◆ **Aim of the exercise**:
Please print every line of the material below exactly.

◆ **Data to examine**:
........

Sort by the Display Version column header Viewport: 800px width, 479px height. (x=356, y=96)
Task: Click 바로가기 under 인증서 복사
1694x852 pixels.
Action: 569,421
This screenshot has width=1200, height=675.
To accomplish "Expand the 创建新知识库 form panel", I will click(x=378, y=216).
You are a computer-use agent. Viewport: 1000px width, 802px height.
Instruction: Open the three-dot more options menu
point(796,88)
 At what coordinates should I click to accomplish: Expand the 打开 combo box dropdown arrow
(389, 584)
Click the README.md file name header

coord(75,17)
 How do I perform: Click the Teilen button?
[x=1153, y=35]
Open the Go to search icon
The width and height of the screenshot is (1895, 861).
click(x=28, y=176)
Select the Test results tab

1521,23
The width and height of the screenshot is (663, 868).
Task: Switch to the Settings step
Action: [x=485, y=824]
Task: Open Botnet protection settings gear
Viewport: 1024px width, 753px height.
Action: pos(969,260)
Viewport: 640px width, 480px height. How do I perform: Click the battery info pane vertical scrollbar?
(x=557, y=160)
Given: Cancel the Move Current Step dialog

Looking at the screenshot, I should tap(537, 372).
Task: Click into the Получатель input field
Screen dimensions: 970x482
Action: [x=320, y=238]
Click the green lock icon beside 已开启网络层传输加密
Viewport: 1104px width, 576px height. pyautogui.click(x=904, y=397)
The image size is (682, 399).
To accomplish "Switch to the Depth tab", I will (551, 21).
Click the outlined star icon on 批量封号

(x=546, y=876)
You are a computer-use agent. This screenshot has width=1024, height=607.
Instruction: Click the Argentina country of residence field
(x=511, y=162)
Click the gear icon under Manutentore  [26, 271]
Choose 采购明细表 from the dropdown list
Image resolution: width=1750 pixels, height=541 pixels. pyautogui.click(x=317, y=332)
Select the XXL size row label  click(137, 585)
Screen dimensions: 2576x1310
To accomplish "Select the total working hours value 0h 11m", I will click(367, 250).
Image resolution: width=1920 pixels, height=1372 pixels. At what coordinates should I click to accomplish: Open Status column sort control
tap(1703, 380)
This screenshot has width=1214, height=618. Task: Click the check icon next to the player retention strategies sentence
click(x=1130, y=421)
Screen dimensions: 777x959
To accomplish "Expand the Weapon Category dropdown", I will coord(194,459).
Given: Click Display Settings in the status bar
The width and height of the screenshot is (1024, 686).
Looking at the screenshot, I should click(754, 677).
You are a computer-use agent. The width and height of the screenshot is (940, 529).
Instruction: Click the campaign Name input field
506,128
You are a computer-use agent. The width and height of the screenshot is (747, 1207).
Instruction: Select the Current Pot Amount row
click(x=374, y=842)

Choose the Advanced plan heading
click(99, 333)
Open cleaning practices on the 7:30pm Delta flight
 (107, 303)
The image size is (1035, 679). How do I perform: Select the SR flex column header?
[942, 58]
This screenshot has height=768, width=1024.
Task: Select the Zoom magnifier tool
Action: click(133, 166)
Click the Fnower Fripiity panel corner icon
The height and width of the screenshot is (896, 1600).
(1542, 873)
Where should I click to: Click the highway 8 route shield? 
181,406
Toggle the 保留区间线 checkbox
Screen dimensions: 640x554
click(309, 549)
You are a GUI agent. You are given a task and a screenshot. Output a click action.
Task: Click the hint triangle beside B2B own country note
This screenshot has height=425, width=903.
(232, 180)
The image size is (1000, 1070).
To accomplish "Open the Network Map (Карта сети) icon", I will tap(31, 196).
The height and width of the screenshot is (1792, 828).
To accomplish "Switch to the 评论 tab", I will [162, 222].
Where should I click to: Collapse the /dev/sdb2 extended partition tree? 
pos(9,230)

........

◆ **Response to this task**:
Sort by the Display Version column header Viewport: 800px width, 479px height. (x=356, y=96)
Task: Click 바로가기 under 인증서 복사
1694x852 pixels.
Action: 569,421
This screenshot has width=1200, height=675.
To accomplish "Expand the 创建新知识库 form panel", I will click(x=378, y=216).
You are a computer-use agent. Viewport: 1000px width, 802px height.
Instruction: Open the three-dot more options menu
point(796,88)
 At what coordinates should I click to accomplish: Expand the 打开 combo box dropdown arrow
(389, 584)
Click the README.md file name header

coord(75,17)
 How do I perform: Click the Teilen button?
[x=1153, y=35]
Open the Go to search icon
The width and height of the screenshot is (1895, 861).
click(x=28, y=176)
Select the Test results tab

1521,23
The width and height of the screenshot is (663, 868).
Task: Switch to the Settings step
Action: [x=485, y=824]
Task: Open Botnet protection settings gear
Viewport: 1024px width, 753px height.
Action: pos(969,260)
Viewport: 640px width, 480px height. How do I perform: Click the battery info pane vertical scrollbar?
(x=557, y=160)
Given: Cancel the Move Current Step dialog

Looking at the screenshot, I should tap(537, 372).
Task: Click into the Получатель input field
Screen dimensions: 970x482
Action: [x=320, y=238]
Click the green lock icon beside 已开启网络层传输加密
Viewport: 1104px width, 576px height. pyautogui.click(x=904, y=397)
The image size is (682, 399).
To accomplish "Switch to the Depth tab", I will (551, 21).
Click the outlined star icon on 批量封号

(x=546, y=876)
You are a computer-use agent. This screenshot has width=1024, height=607.
Instruction: Click the Argentina country of residence field
(x=511, y=162)
Click the gear icon under Manutentore  [26, 271]
Choose 采购明细表 from the dropdown list
Image resolution: width=1750 pixels, height=541 pixels. pyautogui.click(x=317, y=332)
Select the XXL size row label  click(137, 585)
Screen dimensions: 2576x1310
To accomplish "Select the total working hours value 0h 11m", I will click(367, 250).
Image resolution: width=1920 pixels, height=1372 pixels. At what coordinates should I click to accomplish: Open Status column sort control
tap(1703, 380)
This screenshot has width=1214, height=618. Task: Click the check icon next to the player retention strategies sentence
click(x=1130, y=421)
Screen dimensions: 777x959
To accomplish "Expand the Weapon Category dropdown", I will coord(194,459).
Given: Click Display Settings in the status bar
The width and height of the screenshot is (1024, 686).
Looking at the screenshot, I should click(754, 677).
You are a computer-use agent. The width and height of the screenshot is (940, 529).
Instruction: Click the campaign Name input field
506,128
You are a computer-use agent. The width and height of the screenshot is (747, 1207).
Instruction: Select the Current Pot Amount row
click(x=374, y=842)

Choose the Advanced plan heading
click(99, 333)
Open cleaning practices on the 7:30pm Delta flight
 (107, 303)
The image size is (1035, 679). How do I perform: Select the SR flex column header?
[942, 58]
This screenshot has height=768, width=1024.
Task: Select the Zoom magnifier tool
Action: click(133, 166)
Click the Fnower Fripiity panel corner icon
The height and width of the screenshot is (896, 1600).
(1542, 873)
Where should I click to: Click the highway 8 route shield? 
181,406
Toggle the 保留区间线 checkbox
Screen dimensions: 640x554
click(309, 549)
You are a GUI agent. You are given a task and a screenshot. Output a click action.
Task: Click the hint triangle beside B2B own country note
This screenshot has height=425, width=903.
(232, 180)
The image size is (1000, 1070).
To accomplish "Open the Network Map (Карта сети) icon", I will tap(31, 196).
The height and width of the screenshot is (1792, 828).
To accomplish "Switch to the 评论 tab", I will [162, 222].
Where should I click to: Collapse the /dev/sdb2 extended partition tree? 
pos(9,230)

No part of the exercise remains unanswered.